A number of facts informed our approach to this regulation. Determining the best approach to protecting privacy depends on where we start, both with respect to existing legal expectations and also with respect to the expectations of individuals, health care providers, payers and other stakeholders. From the comments we received on the proposed rule, and from the extensive fact finding in which we engaged, a confused picture developed. We learned that stakeholders in the system have very different ideas about the extent and nature of the privacy protections that exist today, and very different ideas about appropriate uses of health information. This leads us to seek to balance the views of the different stakeholders, weighing the varying interests on each particular issue with a view to creating balance in the regulation as a whole.
For example, we received hundreds of comments explaining the legitimacy of various uses and disclosure of health information. We agree that many uses and disclosures of health information are "legitimate," but that is not the end of the inquiry. Neither privacy, nor the important social goals described by the commenters, are absolutes. In this regulation, we are asking health providers and institutions to add privacy into the balance, and we are asking individuals to add social goals into the balance.
The vast difference among regulated entities also informed our approach in significant ways. This regulation applies to solo practitioners, and multi-national health plans. It applies to pharmacies and information clearinghouses. These entities differ not only in the nature and scope of their businesses, but also in the degree of sophistication of their information systems and information needs. We therefore designed the core requirements of this regulation to be flexible and "scalable." This is reflected throughout the rule, particularly in the implementation specifications for making the 'minimum necessary' uses and disclosures, and in the administrative policies and procedures requirements.
We also are informed by the rapid evolution in industry organization and practice. Our goal is to enhance privacy protections in ways that do not impede this evolution. For example, we received many comments asking us to assign a status under this regulation based on a label or title. For example, many commenters asked whether "disease management" is a "health care operation," or whether a "pharmacy benefits manager" is a covered entity. From the comments and our fact-finding, however, we learned that these terms do not have consistent meanings today; rather, they encompass diverse activities and information practices. Further, the statutory definitions of key terms such as 'health care provider' and 'health care clearinghouse' describe functions, not specific types of persons or entities. To respect both the Congressional approach and industry evolution, we design the rule to follow activities and functions, not titles and labels.
Similarly, many comments asked whether a particular person would be a "business associate" under the rule, based on the nature of the person's business. Whether a business associate arrangement must exist under the rule, however, depends on the relationship between the entities and the services being performed, not on the type of persons or companies involved.
Our approach is also significantly informed by the limited jurisdiction conferred by HIPAA. In large part, we have the authority to regulate those who create and disclose health information, but not many key stakeholders who receive that health information from a covered entity. Again, this led us to look to the balance between the burden on covered entities and need to protect privacy in determining our approach to such disclosures. In some instances, we approach this dilemma by requiring covered entities to obtain a representation or documentation of purpose from the person requesting information. While there would be advantages to legislation regulating such third persons directly, we cannot justify abandoning any effort to enhance privacy.

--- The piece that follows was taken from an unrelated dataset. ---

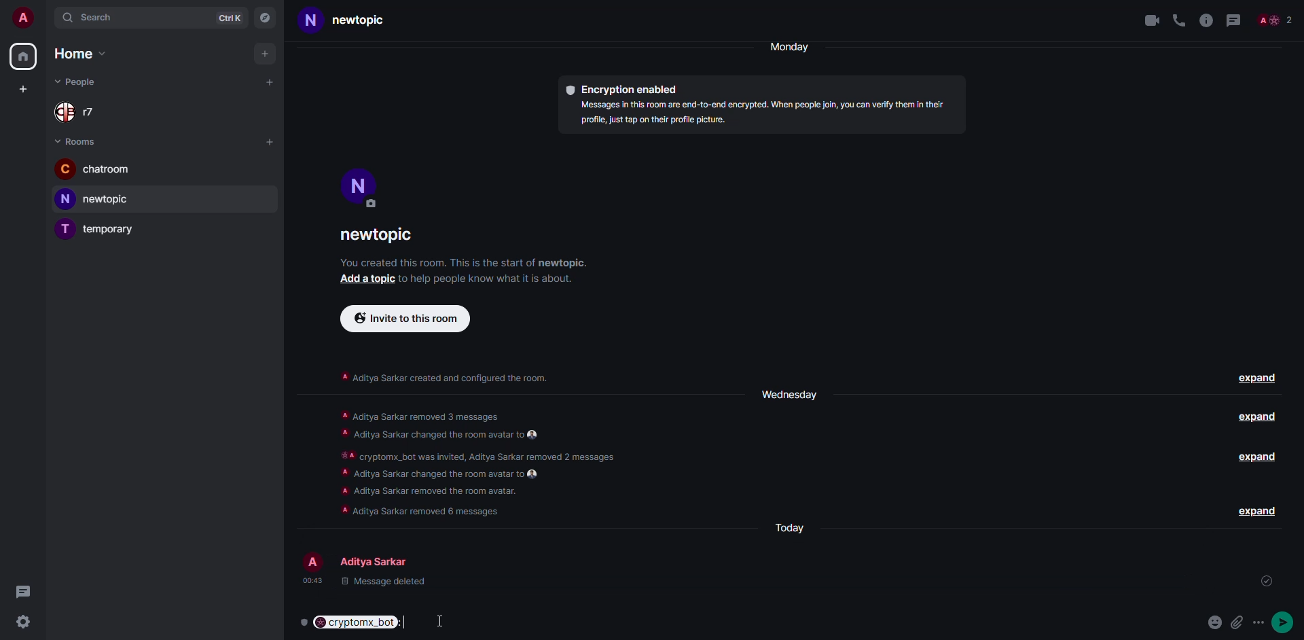  Describe the element at coordinates (266, 18) in the screenshot. I see `navigator` at that location.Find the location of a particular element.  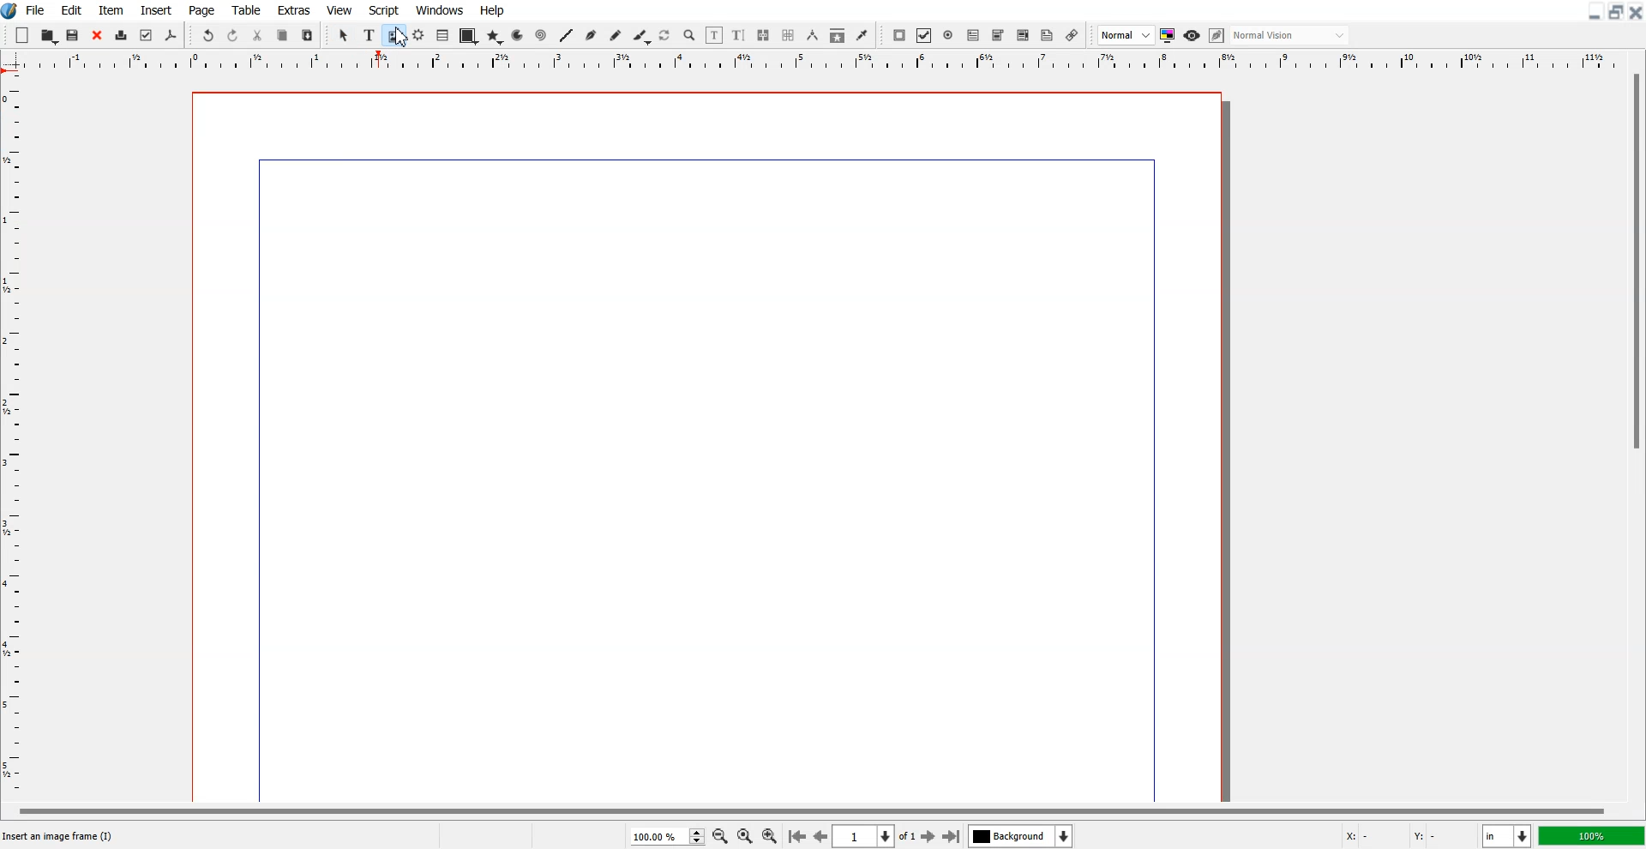

Render frame is located at coordinates (418, 35).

It also became clear from the comments and our fact-finding that we have expectations as a society that conflict with individuals' views about the privacy of health information. We expect the health care industry to develop treatment protocols for the delivery of high quality health care. We expect insurers and the government to reduce fraud in the health care system. We expect to be protected from epidemics, and we expect medical research to produce miracles. We expect the police to apprehend suspects, and we expect to pay for our care by credit card. All of these activities involve disclosure of health information to someone other than our physician.
While most commenters support the concept of health privacy in general, many go on to describe activities that depend on the disclosure of health information and urge us to protect those information flows. Section III, in which we respond to the comments, describes our approach to balancing these conflicting expectations.
Finally, we note that many commenters were concerned that this regulation would lessen current privacy protections. It is important to understand this regulation as a new federal floor of privacy protections that does not disturb more protective rules or practices. Nor do we intend this regulation to describe a set of a "best practices." Rather, this regulation describes a set of basic consumer protections and a series of regulatory permissions for use and disclosure of health information. The protections are a mandatory floor, which other governments and any covered entity may exceed. The permissions are just that, permissive -- the only disclosures of health information required under this rule are to the individual who is the subject of the information or to the Secretary for enforcement of this rule. We expect covered entities to rely on their professional ethics and use their own best judgements in deciding which of these permissions they will use.